Voilà qui ressemble bien à ce malfaisant d’élite qu’était Bob Siné d’avoir choisi le premier jour de vrai beau temps du printemps qui tarde à percer pour tirer sa révérence ! Histoire, peut-être, de ruiner le plaisir que nous prenions à savourer les rayons du soleil. A moins - cela lui siérait davantage - qu’il ne se soit dit que disparaître le jour de l’Ascension était l’ultime pied de nez qu’il pouvait diriger contre une religion qu’il caricaturait avec férocité.
Maurice Sinet, Siné pour ses admirateurs, Bob pour ses amis, était un personnage clivant, un vieil anar qui, dès le début de sa carrière de dessinateur, sut s’attirer l’ire des bien-pensants. Rien n’arrêtait son crayon dans le registre iconoclaste et vachard. Chacun de ses dessin produisait l’effet d’une bombe qui visait non seulement les institutions (l’Armée, les religions, la Police...), mais aussi tous ceux dont il n’est jamais de bon ton de se moquer, même au second ou au troisième degré, notamment les handicapés.
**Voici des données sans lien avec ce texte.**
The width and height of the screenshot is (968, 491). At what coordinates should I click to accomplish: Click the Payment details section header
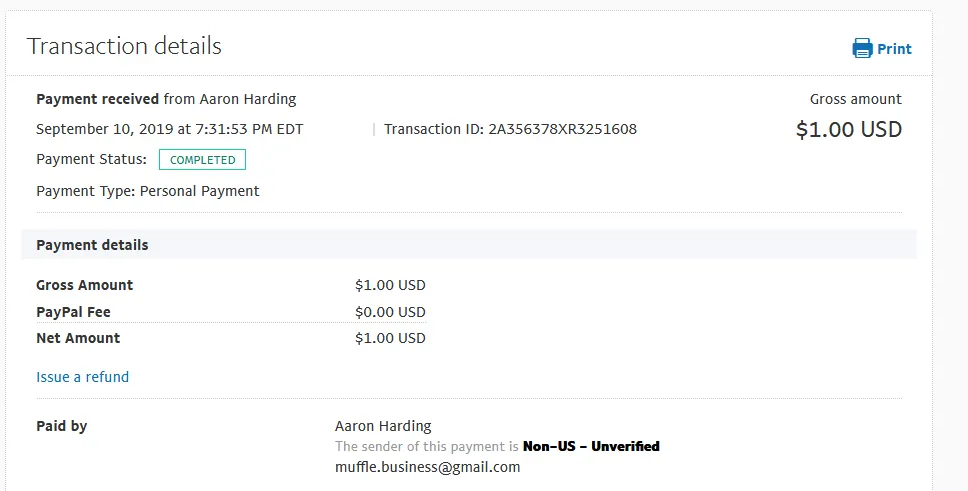[92, 245]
Digne héritier de L’Assiette au beurre, cet hédoniste faussement mal embouché ne trempait jamais sa plume dans l’encre, mais dans le vitriol. C’est la raison pour laquelle il passa presque autant de temps sur les bancs des prétoires que dans les salles de rédaction. Ses interventions tonitruantes à la télévision (dans Droit de réponse de Michel Polac) suscitaient pareillement la polémique. Même ses amitiés le rendaient inclassable, puisqu’il fréquenta aussi bien Boris Vian, Jacques Prévert et Léonor Fini que Jacques Vergès.
Son éviction de Charlie Hebdo en 2008 tenait de la mauvaise action. Et le procès qui lui fut intenté pour une chronique simplement satirique dans laquelle certains voulurent voir des relents antisémites ne valut guère mieux. Il fut d’ailleurs relaxé de tout chef d’accusation.
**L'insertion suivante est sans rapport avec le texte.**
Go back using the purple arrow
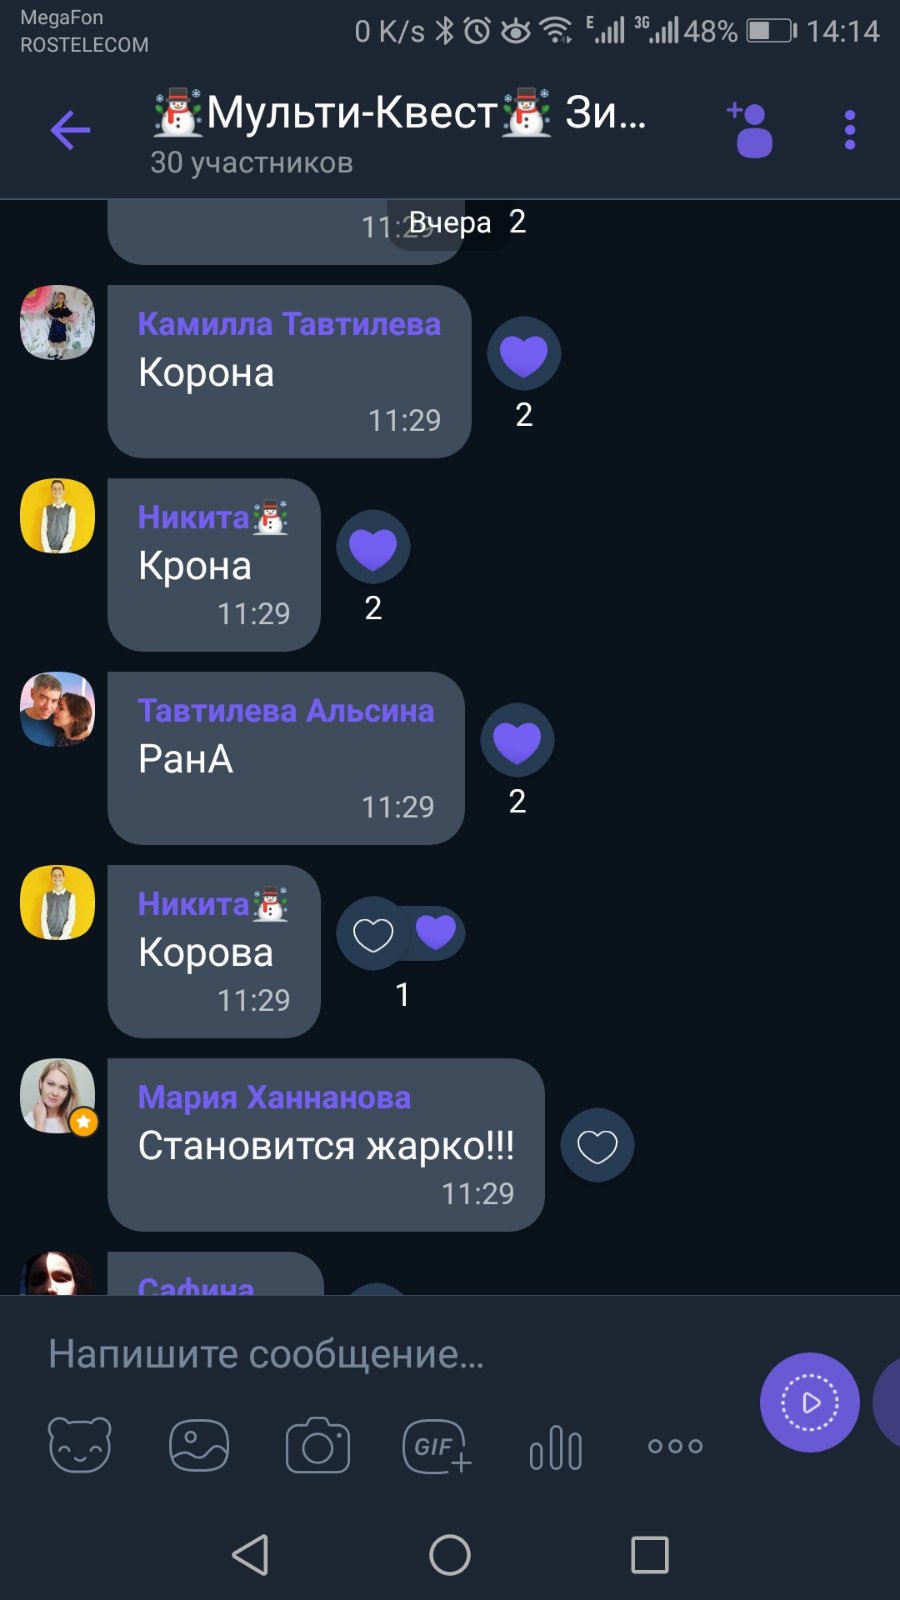The height and width of the screenshot is (1600, 900). tap(70, 130)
Avec Siné, disparaît l’un des symboles d’une liberté d’expression qui refusait le diktat du politiquement correct et ne respectait rien, mais aussi un grand amateur de jazz (il avait proposé en 1997 un coffret de 36 titres parmi ses préférés, illustré d’une lithographie originale et intitulé Vive le jazz) et un passionné des chats. Ses variations sur les petits félins que Théophile Gautier nommait « les tigres des pauvres diables » avaient été à l’origine de sa popularité.